REQUIRED TASK A: Shorten the paragraph of the lesson excerpt on functions that begins "A second introductory activity" into a bulleted list that keeps its main facts.

Lesson 1 – What Exactly Is a Function?
I expect this lesson to take two to three 90-minute block periods. At the end of the lesson, students will be able to identify functions from multiple representations and specify the domain and range, and also the image, for each.
Activity 1- Introduction
To begin, I will use the "Function Wall" Activity from the NCTM book Putting Essential Understandings of Functions into Practice 10 to lead students to understand the definition of function. (Because it is not an original activity, I will only explain the basics here.) First, place letters A through D at different places around the room. Then assign characteristics to each letter, and tell students to stand by the letter that matches their response to a question. For example, the question may be "What is your age?" If A represents "over 18 years," B represents "over 17 and up to and including 18 years," C represents "over 16 and up to and including 17 years," and D represents "under 16 years," then each student should go to one of the letters A through D without confusion. In contrast, if the question is "Who lives in your home with you?" and A represents "mother," B represents "father," C represents "brother," and D represents "grandparent" then there will most likely be confusion because students may live with both parents, or may live with a mother and brother. The fact that there is confusion means the relation between the student and with whom he/she lives is not a function.
A second introductory activity that I will adapt to help students recognize functions from different representations – words, table, graph, or formula - is from the same book as above. Each problem gives two set names and asks whether one set is a function of the other. For example, set A is named "Date", and set B is named "High temperature of the day." Students can be asked whether set A is a function of B, i.e. whether the date is a function of the high temperature. Since more than one date can have the same high temperature, the relation is not a function. Students can also be asked whether set B is a function of A, i.e. whether the high temperature is a function of the date. The answer is yes, because there can only be one high temperature for a given date. Asking about the same two sets in two different ways should help students really focus on the definition of function.

REQUIRED TASK B: Print the part of the entries that opens with the line containing "This screenshot has" and runs through the end of the entries. Leave the pictures out.

ENTRIES SUPPLIED:

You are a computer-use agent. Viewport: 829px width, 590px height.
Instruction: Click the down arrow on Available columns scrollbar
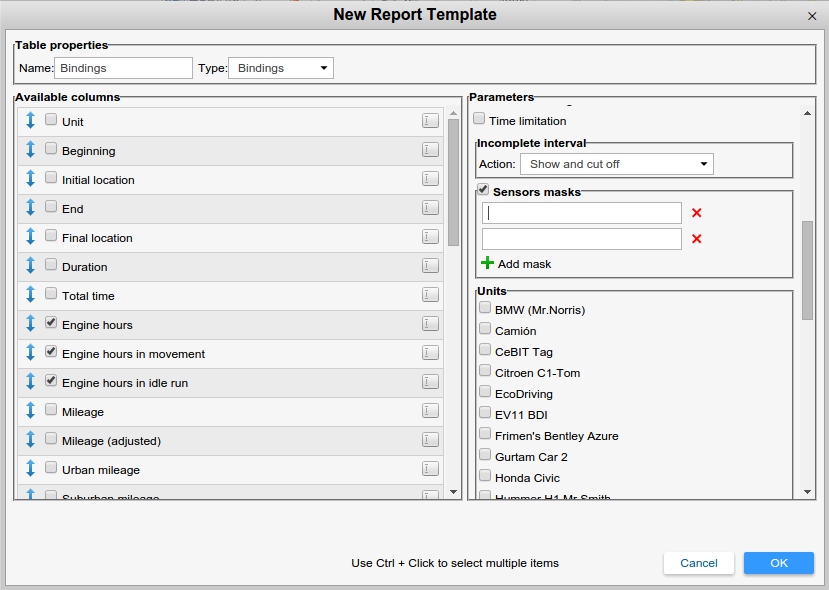(x=453, y=491)
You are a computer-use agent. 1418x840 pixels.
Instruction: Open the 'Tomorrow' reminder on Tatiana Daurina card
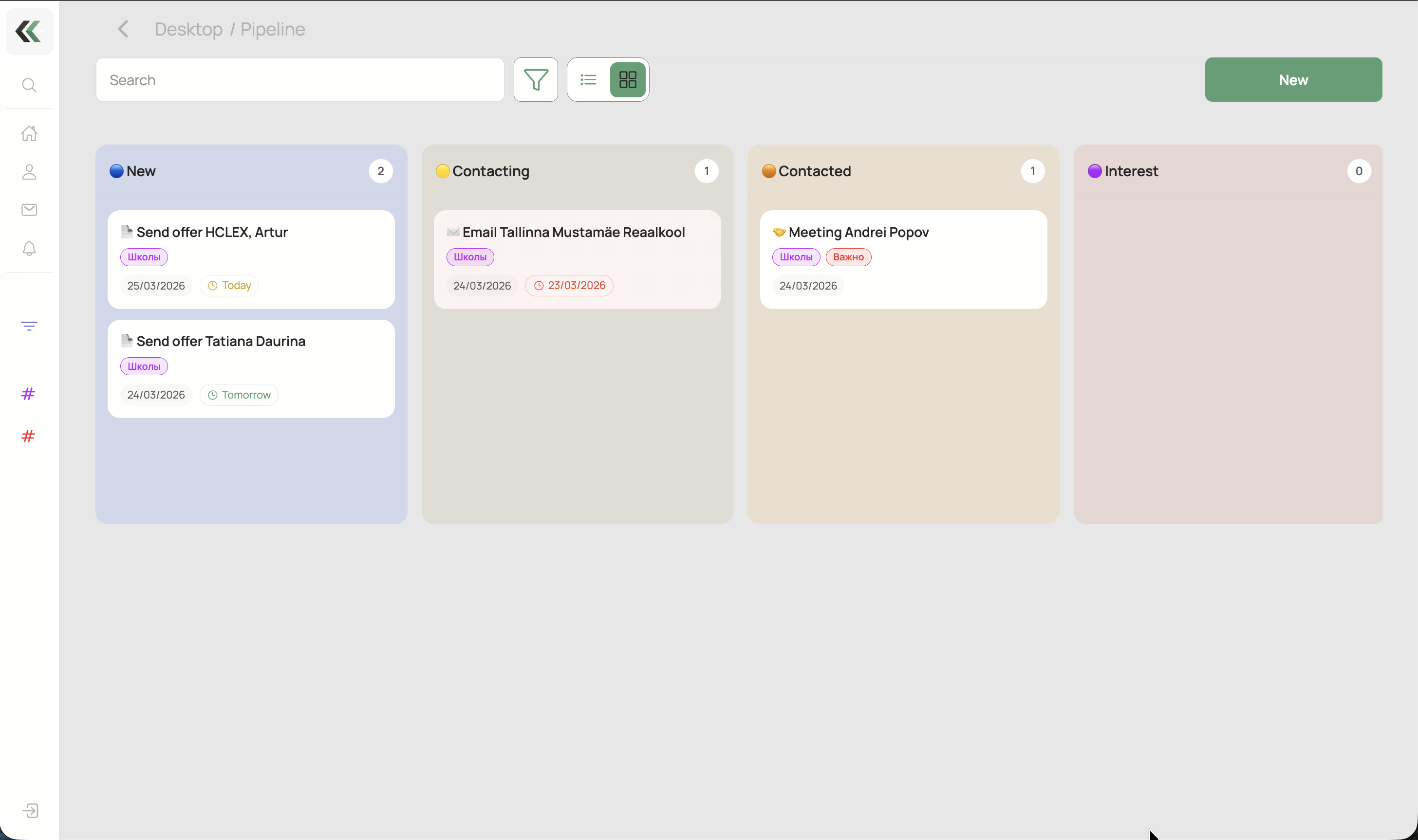pos(239,395)
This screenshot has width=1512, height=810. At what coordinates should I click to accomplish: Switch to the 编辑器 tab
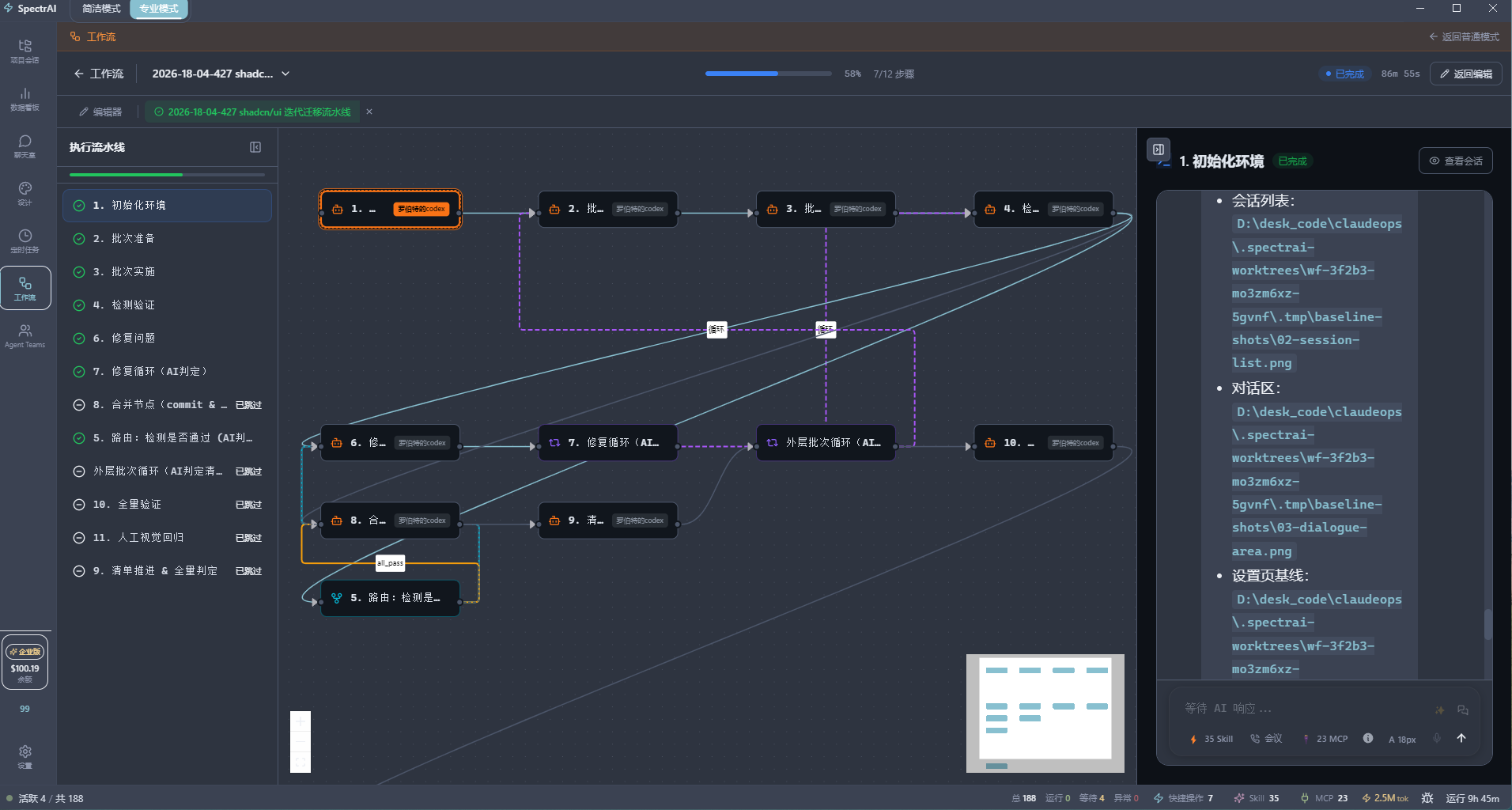(100, 112)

CORRECT RESULT A:
- This second introductory activity comes from the same book as the first. It is adapted to help students recognize functions in words, tables, graphs, or formulas.
- Each problem names two sets and asks whether one is a function of the other.
- Example: set A is "Date" and set B is "High temperature of the day."
- The date is not a function of the high temperature, because several dates can share the same high temperature.
- The high temperature is a function of the date, because each date has only one high temperature.
- Asking about the same two sets both ways keeps students focused on the definition of function.

CORRECT RESULT B:
This screenshot has width=1512, height=810. At what coordinates should I click to accomplish: Switch to the 编辑器 tab
(100, 112)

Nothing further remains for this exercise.